- **YOUR ASSIGNMENT**
Each entry needs to be reproduced verbatim.

===== RECORDED INFORMATION =====

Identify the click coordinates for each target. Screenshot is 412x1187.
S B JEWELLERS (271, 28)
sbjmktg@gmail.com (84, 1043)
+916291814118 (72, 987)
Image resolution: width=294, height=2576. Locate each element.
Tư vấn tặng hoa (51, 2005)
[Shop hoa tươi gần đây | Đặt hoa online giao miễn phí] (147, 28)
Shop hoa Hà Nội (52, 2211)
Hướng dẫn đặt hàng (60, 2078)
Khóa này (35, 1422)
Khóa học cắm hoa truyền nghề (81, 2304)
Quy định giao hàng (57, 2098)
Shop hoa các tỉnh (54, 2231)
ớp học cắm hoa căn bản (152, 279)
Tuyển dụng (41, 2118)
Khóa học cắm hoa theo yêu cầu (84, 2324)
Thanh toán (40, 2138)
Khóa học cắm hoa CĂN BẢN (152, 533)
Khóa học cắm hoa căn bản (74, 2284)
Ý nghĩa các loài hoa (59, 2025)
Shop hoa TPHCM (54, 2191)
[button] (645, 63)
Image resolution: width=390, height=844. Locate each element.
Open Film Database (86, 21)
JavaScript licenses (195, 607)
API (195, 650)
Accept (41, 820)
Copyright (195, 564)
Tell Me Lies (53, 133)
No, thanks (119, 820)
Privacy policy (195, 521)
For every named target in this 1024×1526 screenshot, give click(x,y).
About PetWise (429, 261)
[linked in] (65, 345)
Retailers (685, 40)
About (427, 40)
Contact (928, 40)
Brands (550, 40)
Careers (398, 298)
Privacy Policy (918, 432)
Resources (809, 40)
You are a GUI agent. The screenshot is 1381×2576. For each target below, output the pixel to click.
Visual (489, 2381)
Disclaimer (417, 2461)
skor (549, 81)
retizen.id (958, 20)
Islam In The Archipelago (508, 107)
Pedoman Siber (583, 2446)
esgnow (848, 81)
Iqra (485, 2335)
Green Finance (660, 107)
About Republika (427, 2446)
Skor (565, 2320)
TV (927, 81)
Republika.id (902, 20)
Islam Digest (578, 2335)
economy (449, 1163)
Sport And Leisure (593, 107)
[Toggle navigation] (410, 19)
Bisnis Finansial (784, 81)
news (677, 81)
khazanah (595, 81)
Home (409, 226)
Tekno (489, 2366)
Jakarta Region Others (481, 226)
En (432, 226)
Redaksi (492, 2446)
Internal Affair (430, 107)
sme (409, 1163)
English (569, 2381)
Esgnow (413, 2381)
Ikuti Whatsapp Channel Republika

=====

- **WRITTEN ANSWER**
Identify the click coordinates for each target. Screenshot is 412x1187.
S B JEWELLERS (271, 28)
sbjmktg@gmail.com (84, 1043)
+916291814118 (72, 987)
Image resolution: width=294, height=2576. Locate each element.
Tư vấn tặng hoa (51, 2005)
[Shop hoa tươi gần đây | Đặt hoa online giao miễn phí] (147, 28)
Shop hoa Hà Nội (52, 2211)
Hướng dẫn đặt hàng (60, 2078)
Khóa này (35, 1422)
Khóa học cắm hoa truyền nghề (81, 2304)
Quy định giao hàng (57, 2098)
Shop hoa các tỉnh (54, 2231)
ớp học cắm hoa căn bản (152, 279)
Tuyển dụng (41, 2118)
Khóa học cắm hoa theo yêu cầu (84, 2324)
Thanh toán (40, 2138)
Khóa học cắm hoa CĂN BẢN (152, 533)
Khóa học cắm hoa căn bản (74, 2284)
Ý nghĩa các loài hoa (59, 2025)
Shop hoa TPHCM (54, 2191)
[button] (645, 63)
Image resolution: width=390, height=844. Locate each element.
Open Film Database (86, 21)
JavaScript licenses (195, 607)
API (195, 650)
Accept (41, 820)
Copyright (195, 564)
Tell Me Lies (53, 133)
No, thanks (119, 820)
Privacy policy (195, 521)
For every named target in this 1024×1526 screenshot, give click(x,y).
About PetWise (429, 261)
[linked in] (65, 345)
Retailers (685, 40)
About (427, 40)
Contact (928, 40)
Brands (550, 40)
Careers (398, 298)
Privacy Policy (918, 432)
Resources (809, 40)
You are a GUI agent. The screenshot is 1381×2576. For each target below, output the pixel to click.
Visual (489, 2381)
Disclaimer (417, 2461)
skor (549, 81)
retizen.id (958, 20)
Islam In The Archipelago (508, 107)
Pedoman Siber (583, 2446)
esgnow (848, 81)
Iqra (485, 2335)
Green Finance (660, 107)
About Republika (427, 2446)
Skor (565, 2320)
TV (927, 81)
Republika.id (902, 20)
Islam Digest (578, 2335)
economy (449, 1163)
Sport And Leisure (593, 107)
[Toggle navigation] (410, 19)
Bisnis Finansial (784, 81)
news (677, 81)
khazanah (595, 81)
Home (409, 226)
Tekno (489, 2366)
Jakarta Region Others (481, 226)
En (432, 226)
Redaksi (492, 2446)
Internal Affair (430, 107)
sme (409, 1163)
English (569, 2381)
Esgnow (413, 2381)
Ikuti Whatsapp Channel Republika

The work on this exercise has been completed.